| Copyright | (c) Justin Le 2014 |
|---|---|
| License | MIT |
| Maintainer | justin@jle.im |
| Stability | stable |
| Portability | portable |
| Safe Haskell | None |
| Language | Haskell2010 |
Data.Binary.Tagged
Description
Provides tools for serializing and decoding data into ByteString
tagged with information about its type. Really, most of this should be
used by libraries and frameworks and abstracted over. Typical use cases
are the polymorphic communication channels in distributed computing used
by Cloud Haskell and distributed-process --- data of any type can come
through the channel, and the framework can chose to ignore, queue, or
accept data depending on the type the data is tagged with. Designed to
work with cross-platform GHC backends like ghcjs.

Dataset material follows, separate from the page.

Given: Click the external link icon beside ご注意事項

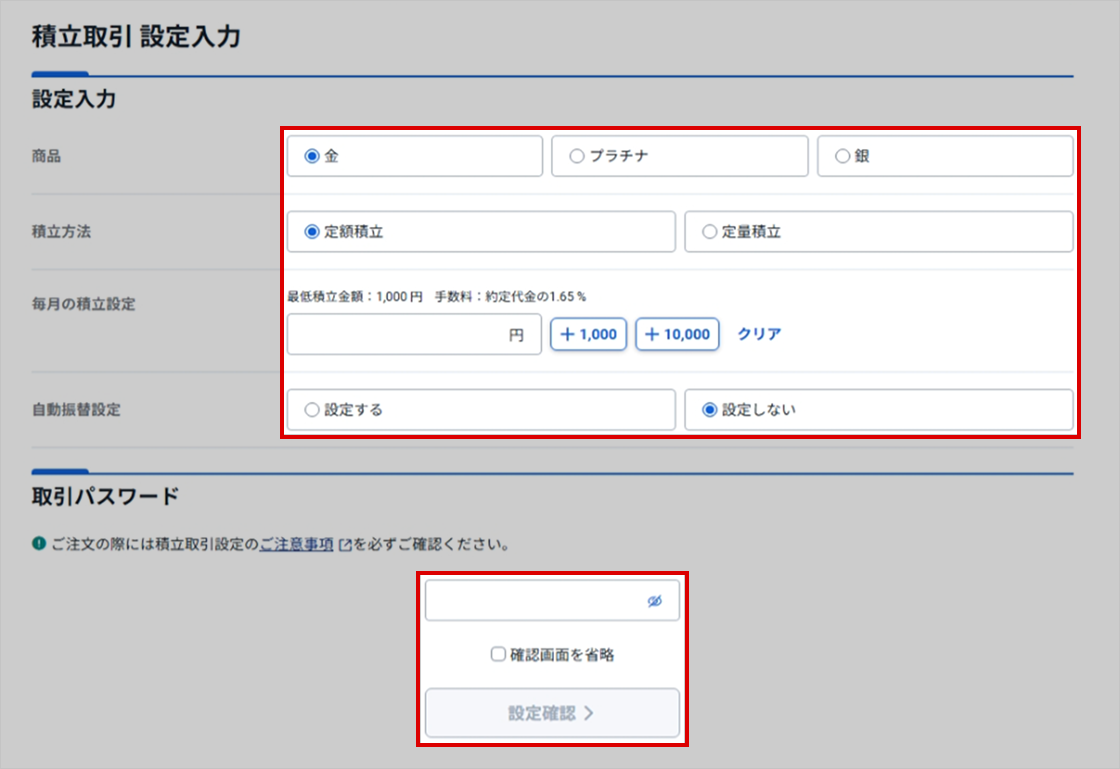Looking at the screenshot, I should (x=345, y=546).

When decoding data, the result is polymorphic, and you should either allow GHC to infer what you want somehow somewhere, or specify it explicitly.
Quick example:
> let x = encodeTagged (1 :: Int) > decodeTagged x :: Maybe Bool Nothing > decodeTagged x :: Maybe Int Just 1
Also provided here is the internal TagFingerprint data type, so that
you can categorize, sort, and queue Tagged or ByteString based on
the types they represent.
It might be significant to note that the current TagFingerprint
implementation is a little shaky; it's a bit tricky getting all GHC
platforms to agree on a meaningful TypeRep serialization, and we will
have a better implementation eventually. For now, it just uses string
name of the type as an identifier. So for now, don't encode/decode
things with the same type name but exist in different modules
(Text or Text, for example) through the
same polymorphic channel! This is a bit limiting, admittedly, but until
I or the backend maintainers find out a way to ensure that type
fingerprints match up per backend, be aware of this limitation.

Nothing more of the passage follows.